# [TASK PROMPT]
Your copy must start with the line containing "You are a GUI" and end with the last line of the entries, matching them exactly and leaving out every picture.

***** DATA FOR THIS TASK *****

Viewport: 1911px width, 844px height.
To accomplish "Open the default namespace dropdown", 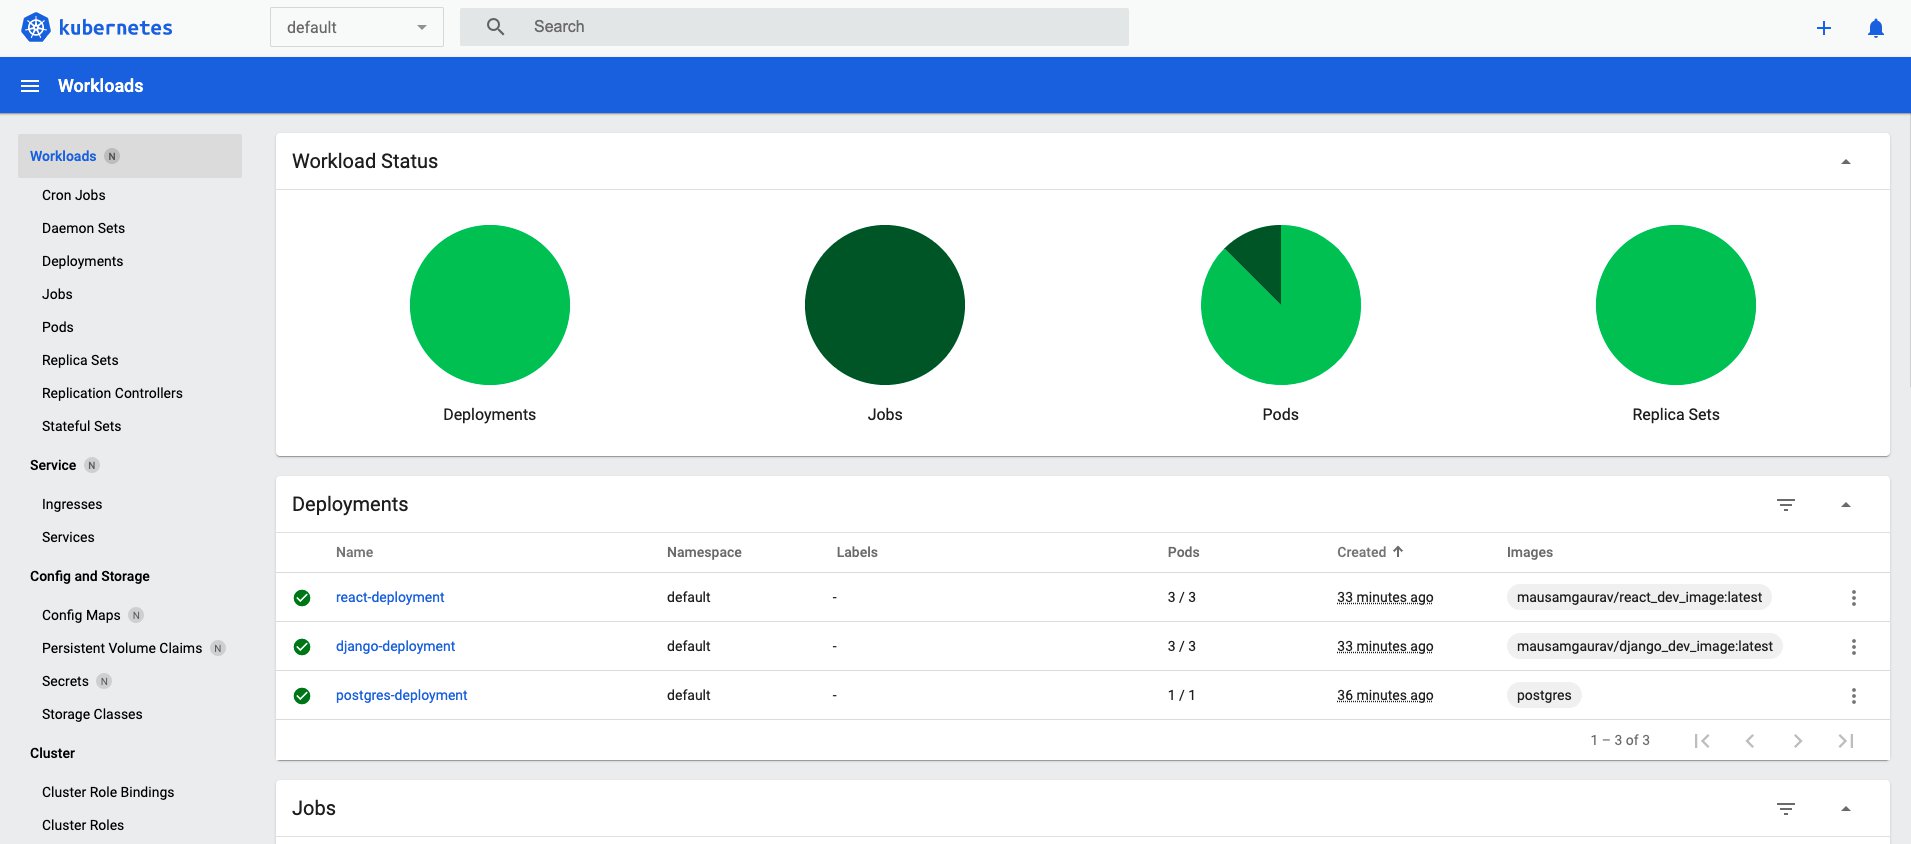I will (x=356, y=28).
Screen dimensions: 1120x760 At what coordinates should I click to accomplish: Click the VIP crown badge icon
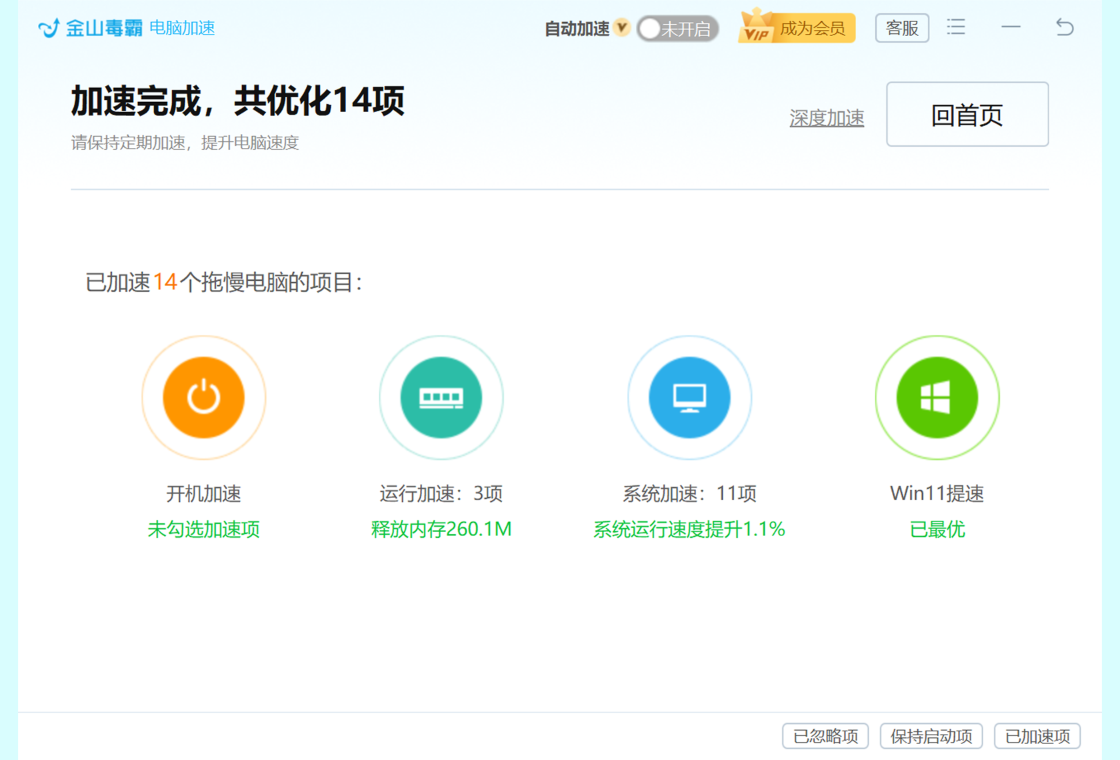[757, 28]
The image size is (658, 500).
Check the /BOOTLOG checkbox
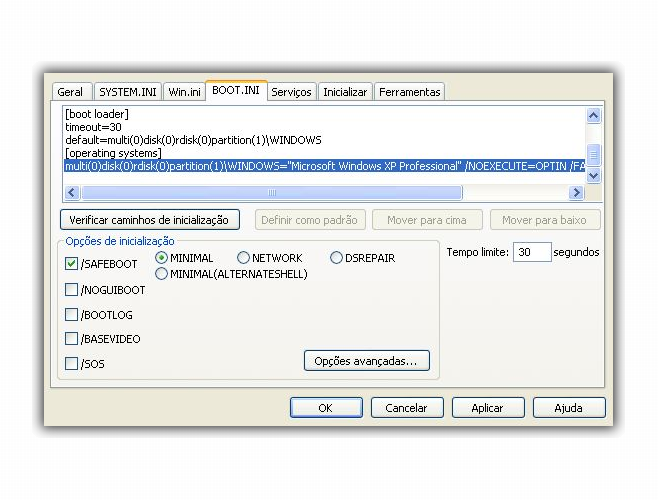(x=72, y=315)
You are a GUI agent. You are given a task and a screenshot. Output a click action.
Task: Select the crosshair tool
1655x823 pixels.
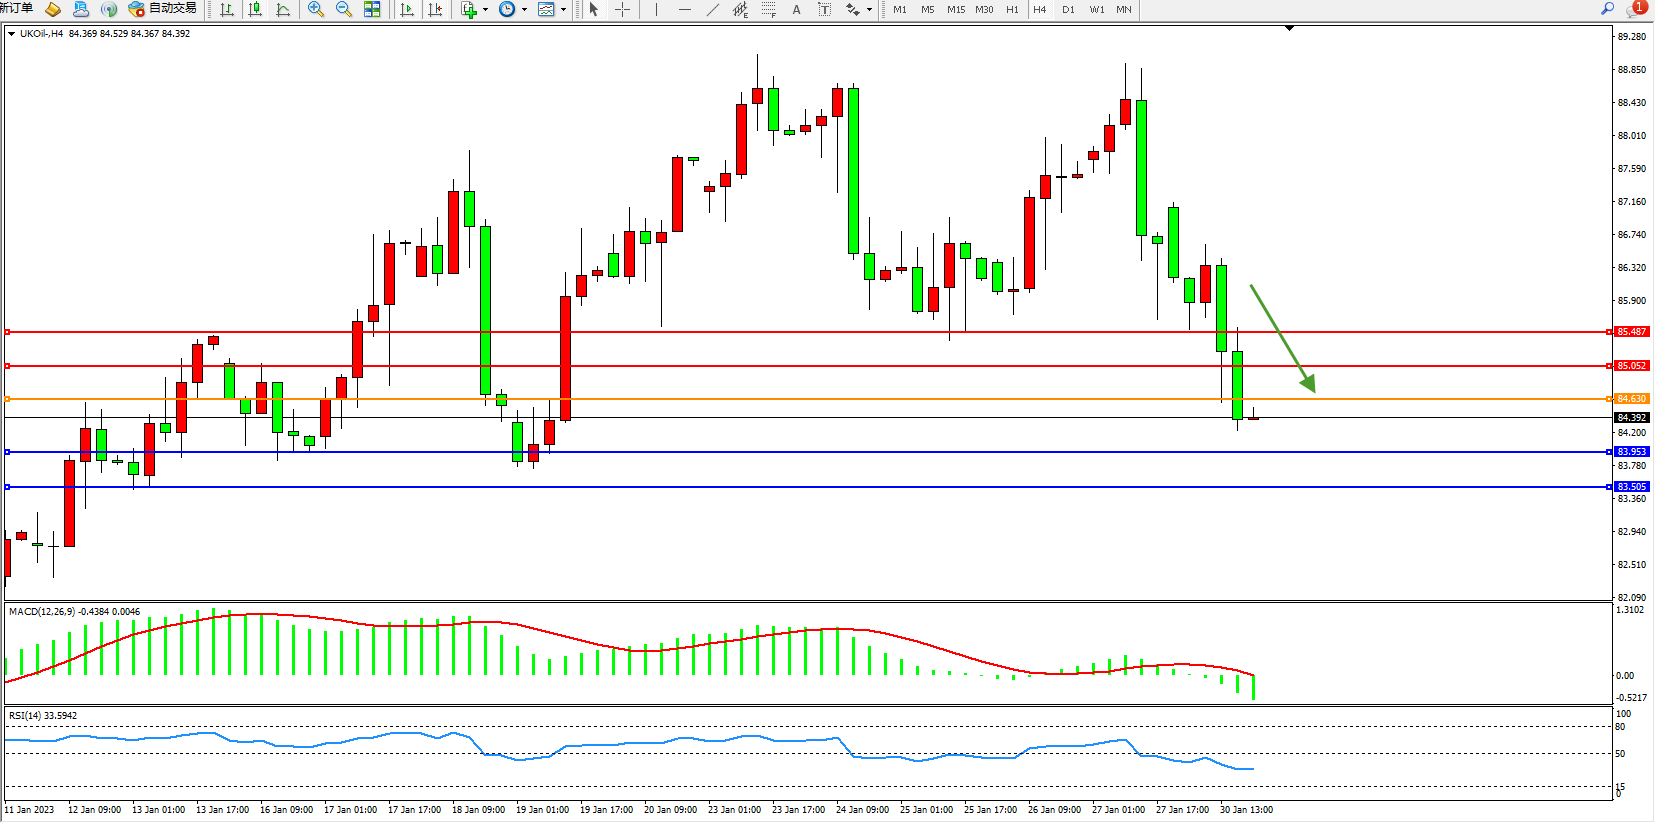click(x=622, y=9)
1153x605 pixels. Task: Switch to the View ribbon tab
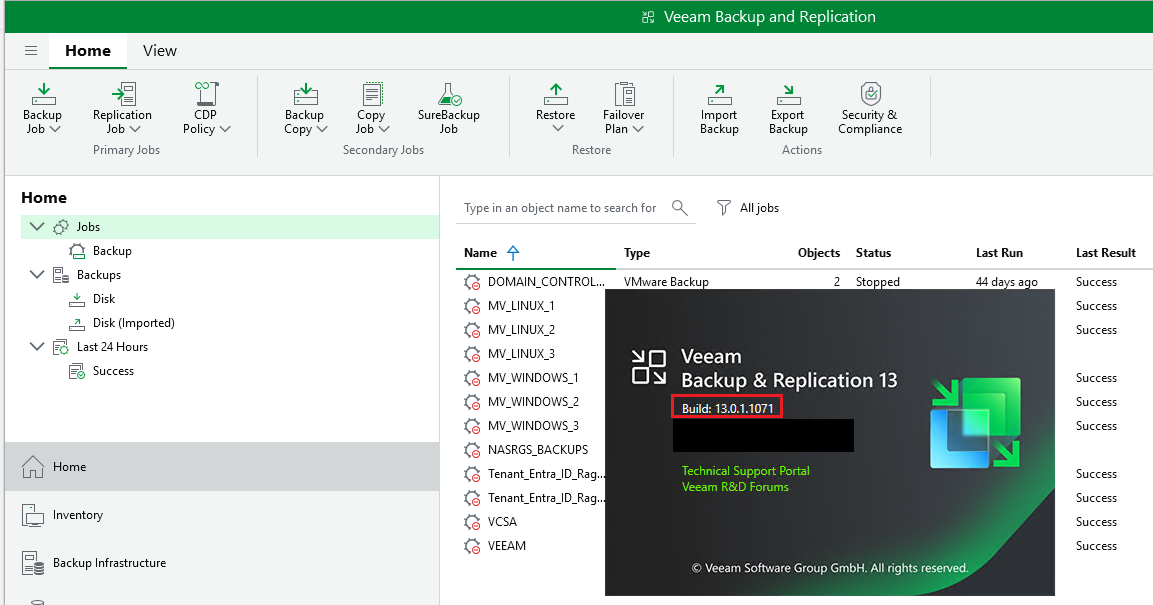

*****

# [FINISHED EXERCISE]
You are a GUI agent. You are given a task and a screenshot. Output a click action.
Task: Select the crosshair tool
1655x823 pixels.
click(x=622, y=9)
1153x605 pixels. Task: Switch to the View ribbon tab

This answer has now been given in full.